Even what is most impressive about the Dunning school’s accomplishments--their enormous energy and productivity--rests on elite white male privilege. In his essay, Roper praises the “equal partner[ship]” of Hamilton and his wife, Mary Cornelia Hamilton, compellingly detailing their lifelong working arrangement. She was his “full scholar-partner,” “publicist-partner,” and “institutionalist-partner” (p. 142). Yet a Worldcat search lists Mary Cornelia Hamilton as a coauthor of record for only one of Hamilton’s many books, The Life of Robert E. Lee for Boys and Girls (1917). Who among us would not be remarkably more productive if we had a spouse to relieve us of domestic concerns, together with some household staff, and to provide us with a lifetime of highly skilled research, editorial, translation, secretarial, and writing labor? The first decades of the historical profession saw so many brilliant careers because Dunning and most of his students so fully, and so unselfconsciously, benefited from the poorly or uncompensated labor of wives, employees, and others.

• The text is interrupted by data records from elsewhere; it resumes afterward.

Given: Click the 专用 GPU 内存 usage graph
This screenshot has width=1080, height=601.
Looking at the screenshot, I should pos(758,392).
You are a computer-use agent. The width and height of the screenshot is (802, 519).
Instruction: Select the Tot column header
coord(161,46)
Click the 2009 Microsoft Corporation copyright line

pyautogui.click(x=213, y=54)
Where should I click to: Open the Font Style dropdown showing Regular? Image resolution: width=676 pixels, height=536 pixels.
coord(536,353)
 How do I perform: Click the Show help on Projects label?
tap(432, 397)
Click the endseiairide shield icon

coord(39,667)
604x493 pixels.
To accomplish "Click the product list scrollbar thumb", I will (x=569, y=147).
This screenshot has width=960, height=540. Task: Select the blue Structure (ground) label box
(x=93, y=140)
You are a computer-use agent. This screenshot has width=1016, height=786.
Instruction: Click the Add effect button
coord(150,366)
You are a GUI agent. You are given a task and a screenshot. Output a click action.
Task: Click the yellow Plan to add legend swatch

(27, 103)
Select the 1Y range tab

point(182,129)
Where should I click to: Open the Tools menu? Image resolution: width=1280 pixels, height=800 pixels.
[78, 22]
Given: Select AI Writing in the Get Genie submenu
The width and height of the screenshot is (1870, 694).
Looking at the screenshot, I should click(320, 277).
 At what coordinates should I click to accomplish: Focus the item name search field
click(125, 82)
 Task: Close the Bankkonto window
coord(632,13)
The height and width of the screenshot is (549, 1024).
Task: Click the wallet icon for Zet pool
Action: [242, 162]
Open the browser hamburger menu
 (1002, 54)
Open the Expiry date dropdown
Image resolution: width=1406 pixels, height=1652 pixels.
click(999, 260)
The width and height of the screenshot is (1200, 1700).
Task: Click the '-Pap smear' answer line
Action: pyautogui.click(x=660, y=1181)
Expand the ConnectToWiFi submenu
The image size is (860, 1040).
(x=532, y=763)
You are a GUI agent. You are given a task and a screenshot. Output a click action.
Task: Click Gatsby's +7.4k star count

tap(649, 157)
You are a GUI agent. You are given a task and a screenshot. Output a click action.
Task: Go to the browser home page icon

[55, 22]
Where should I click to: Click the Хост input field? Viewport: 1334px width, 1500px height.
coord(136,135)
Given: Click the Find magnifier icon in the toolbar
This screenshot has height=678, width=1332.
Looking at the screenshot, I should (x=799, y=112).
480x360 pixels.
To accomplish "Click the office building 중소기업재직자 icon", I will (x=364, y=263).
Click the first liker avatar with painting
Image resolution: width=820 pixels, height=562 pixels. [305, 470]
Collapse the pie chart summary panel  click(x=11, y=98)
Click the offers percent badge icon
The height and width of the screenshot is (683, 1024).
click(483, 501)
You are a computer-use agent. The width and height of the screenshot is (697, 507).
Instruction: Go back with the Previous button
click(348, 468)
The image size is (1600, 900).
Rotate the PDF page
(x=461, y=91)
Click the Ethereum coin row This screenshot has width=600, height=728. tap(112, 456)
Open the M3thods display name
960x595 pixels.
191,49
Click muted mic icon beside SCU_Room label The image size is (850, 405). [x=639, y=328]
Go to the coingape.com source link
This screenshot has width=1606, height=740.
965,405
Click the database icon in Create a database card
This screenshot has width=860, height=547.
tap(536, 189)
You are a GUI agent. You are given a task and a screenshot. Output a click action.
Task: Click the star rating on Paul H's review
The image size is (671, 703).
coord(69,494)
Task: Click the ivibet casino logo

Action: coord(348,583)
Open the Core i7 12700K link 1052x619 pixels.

Not surprisingly, W. E. B. Du Bois, the man most effectively engaged in challenging these historians’ racist work in their lifetime, appears in most of these essays. He famously labeled most of the works of Dunning and his students as “Standard--Anti-Negro,” as some of the essays recount. Yet as a black scholar who managed to become an important historian under these conditions, he would seem to obscure or correct the perception that racism was endemic to professional history itself rather than a personal trait of its professionalizers. Du Bois was willing to work with these white historians who controlled sources, publications, and institutions, and who did the vast bulk of reading and research in his field. Occasionally, they were willing to work with him. He even, from time to time, gave one of them an approving nod. These moments are duly noted, arguably overemphasized, in the essays.
Reconstruction-era historians’ perpetual returning to the Dunning school has always felt too much like nostalgia to me, even where it is critical: an unintended, but unfortunate echo of its subjects’ nostalgia for the antebellum world. Rather than reevaluating the gifts and wringing our hands over the sins of these fathers, it would be more productive to turn our attention elsewhere. Perhaps we could seek those historians who they so effectively excluded. Or perhaps we ourselves are called on to give birth to disciplinary practices and cultures less implicated in the oppressions we analyze.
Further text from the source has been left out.